═══ Provided records ═══

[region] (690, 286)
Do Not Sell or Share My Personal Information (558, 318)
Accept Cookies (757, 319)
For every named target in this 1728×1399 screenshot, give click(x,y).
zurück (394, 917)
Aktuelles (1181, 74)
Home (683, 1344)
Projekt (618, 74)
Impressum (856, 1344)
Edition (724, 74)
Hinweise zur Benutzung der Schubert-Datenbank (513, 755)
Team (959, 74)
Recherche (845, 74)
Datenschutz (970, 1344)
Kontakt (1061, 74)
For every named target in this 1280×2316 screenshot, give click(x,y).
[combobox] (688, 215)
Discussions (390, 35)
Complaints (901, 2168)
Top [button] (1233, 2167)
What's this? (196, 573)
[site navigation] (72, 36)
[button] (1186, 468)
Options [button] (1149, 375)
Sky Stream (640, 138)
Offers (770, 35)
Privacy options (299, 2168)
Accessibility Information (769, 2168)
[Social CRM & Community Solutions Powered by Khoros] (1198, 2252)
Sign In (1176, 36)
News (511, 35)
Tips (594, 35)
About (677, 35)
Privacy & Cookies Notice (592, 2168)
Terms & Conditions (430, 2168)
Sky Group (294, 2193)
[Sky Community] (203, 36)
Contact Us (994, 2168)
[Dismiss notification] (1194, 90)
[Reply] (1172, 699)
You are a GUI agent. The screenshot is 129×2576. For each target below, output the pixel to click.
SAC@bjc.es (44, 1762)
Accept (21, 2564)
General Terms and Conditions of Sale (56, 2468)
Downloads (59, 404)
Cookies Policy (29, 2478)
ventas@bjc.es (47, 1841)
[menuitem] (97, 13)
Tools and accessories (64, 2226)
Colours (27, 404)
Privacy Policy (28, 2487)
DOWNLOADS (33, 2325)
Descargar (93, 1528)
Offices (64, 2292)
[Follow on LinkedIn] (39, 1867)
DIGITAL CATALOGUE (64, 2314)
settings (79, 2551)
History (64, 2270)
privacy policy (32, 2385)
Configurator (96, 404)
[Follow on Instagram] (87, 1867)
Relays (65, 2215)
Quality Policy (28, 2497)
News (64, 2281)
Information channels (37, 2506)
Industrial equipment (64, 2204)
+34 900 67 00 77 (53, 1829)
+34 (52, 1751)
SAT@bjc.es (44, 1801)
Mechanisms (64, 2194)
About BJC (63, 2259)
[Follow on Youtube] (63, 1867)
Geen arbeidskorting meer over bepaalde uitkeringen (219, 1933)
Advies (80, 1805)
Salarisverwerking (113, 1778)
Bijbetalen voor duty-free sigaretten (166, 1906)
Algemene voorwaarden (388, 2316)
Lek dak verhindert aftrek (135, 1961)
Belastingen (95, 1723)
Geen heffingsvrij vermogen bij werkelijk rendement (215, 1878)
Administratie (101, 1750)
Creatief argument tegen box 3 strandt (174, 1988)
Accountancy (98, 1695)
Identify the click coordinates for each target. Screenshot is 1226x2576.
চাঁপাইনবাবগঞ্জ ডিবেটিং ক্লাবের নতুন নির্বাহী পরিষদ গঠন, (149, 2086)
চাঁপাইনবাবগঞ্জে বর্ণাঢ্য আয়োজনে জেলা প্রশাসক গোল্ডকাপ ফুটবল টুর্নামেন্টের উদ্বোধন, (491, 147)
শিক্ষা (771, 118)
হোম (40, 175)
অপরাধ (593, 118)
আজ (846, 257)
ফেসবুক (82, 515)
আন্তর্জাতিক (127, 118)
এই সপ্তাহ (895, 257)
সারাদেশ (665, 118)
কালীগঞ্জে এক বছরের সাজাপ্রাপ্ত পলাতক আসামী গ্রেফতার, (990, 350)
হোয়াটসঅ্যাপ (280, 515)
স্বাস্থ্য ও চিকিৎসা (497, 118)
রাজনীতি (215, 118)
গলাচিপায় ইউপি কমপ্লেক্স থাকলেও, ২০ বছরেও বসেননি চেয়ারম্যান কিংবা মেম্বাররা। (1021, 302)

═══

▶ _Your goal_:
Reproduce all the entries verbatim, leaving nothing out.

▶ _Written answer_:
[region] (690, 286)
Do Not Sell or Share My Personal Information (558, 318)
Accept Cookies (757, 319)
For every named target in this 1728×1399 screenshot, give click(x,y).
zurück (394, 917)
Aktuelles (1181, 74)
Home (683, 1344)
Projekt (618, 74)
Impressum (856, 1344)
Edition (724, 74)
Hinweise zur Benutzung der Schubert-Datenbank (513, 755)
Team (959, 74)
Recherche (845, 74)
Datenschutz (970, 1344)
Kontakt (1061, 74)
For every named target in this 1280×2316 screenshot, give click(x,y).
[combobox] (688, 215)
Discussions (390, 35)
Complaints (901, 2168)
Top [button] (1233, 2167)
What's this? (196, 573)
[site navigation] (72, 36)
[button] (1186, 468)
Options [button] (1149, 375)
Sky Stream (640, 138)
Offers (770, 35)
Privacy options (299, 2168)
Accessibility Information (769, 2168)
[Social CRM & Community Solutions Powered by Khoros] (1198, 2252)
Sign In (1176, 36)
News (511, 35)
Tips (594, 35)
About (677, 35)
Privacy & Cookies Notice (592, 2168)
Terms & Conditions (430, 2168)
Sky Group (294, 2193)
[Sky Community] (203, 36)
Contact Us (994, 2168)
[Dismiss notification] (1194, 90)
[Reply] (1172, 699)
You are a GUI agent. The screenshot is 129×2576. For each target below, output the pixel to click.
SAC@bjc.es (44, 1762)
Accept (21, 2564)
General Terms and Conditions of Sale (56, 2468)
Downloads (59, 404)
Cookies Policy (29, 2478)
ventas@bjc.es (47, 1841)
[menuitem] (97, 13)
Tools and accessories (64, 2226)
Colours (27, 404)
Privacy Policy (28, 2487)
DOWNLOADS (33, 2325)
Descargar (93, 1528)
Offices (64, 2292)
[Follow on LinkedIn] (39, 1867)
DIGITAL CATALOGUE (64, 2314)
settings (79, 2551)
History (64, 2270)
privacy policy (32, 2385)
Configurator (96, 404)
[Follow on Instagram] (87, 1867)
Relays (65, 2215)
Quality Policy (28, 2497)
News (64, 2281)
Information channels (37, 2506)
Industrial equipment (64, 2204)
+34 900 67 00 77 (53, 1829)
+34 (52, 1751)
SAT@bjc.es (44, 1801)
Mechanisms (64, 2194)
About BJC (63, 2259)
[Follow on Youtube] (63, 1867)
Geen arbeidskorting meer over bepaalde uitkeringen (219, 1933)
Advies (80, 1805)
Salarisverwerking (113, 1778)
Bijbetalen voor duty-free sigaretten (166, 1906)
Algemene voorwaarden (388, 2316)
Lek dak verhindert aftrek (135, 1961)
Belastingen (95, 1723)
Geen heffingsvrij vermogen bij werkelijk rendement (215, 1878)
Administratie (101, 1750)
Creatief argument tegen box 3 strandt (174, 1988)
Accountancy (98, 1695)
Identify the click coordinates for each target. Screenshot is 1226x2576.
চাঁপাইনবাবগঞ্জ ডিবেটিং ক্লাবের নতুন নির্বাহী পরিষদ গঠন, (149, 2086)
চাঁপাইনবাবগঞ্জে বর্ণাঢ্য আয়োজনে জেলা প্রশাসক গোল্ডকাপ ফুটবল টুর্নামেন্টের উদ্বোধন, (491, 147)
শিক্ষা (771, 118)
হোম (40, 175)
অপরাধ (593, 118)
আজ (846, 257)
ফেসবুক (82, 515)
আন্তর্জাতিক (127, 118)
এই সপ্তাহ (895, 257)
সারাদেশ (665, 118)
কালীগঞ্জে এক বছরের সাজাপ্রাপ্ত পলাতক আসামী গ্রেফতার, (990, 350)
হোয়াটসঅ্যাপ (280, 515)
স্বাস্থ্য ও চিকিৎসা (497, 118)
রাজনীতি (215, 118)
গলাচিপায় ইউপি কমপ্লেক্স থাকলেও, ২০ বছরেও বসেননি চেয়ারম্যান কিংবা মেম্বাররা। (1021, 302)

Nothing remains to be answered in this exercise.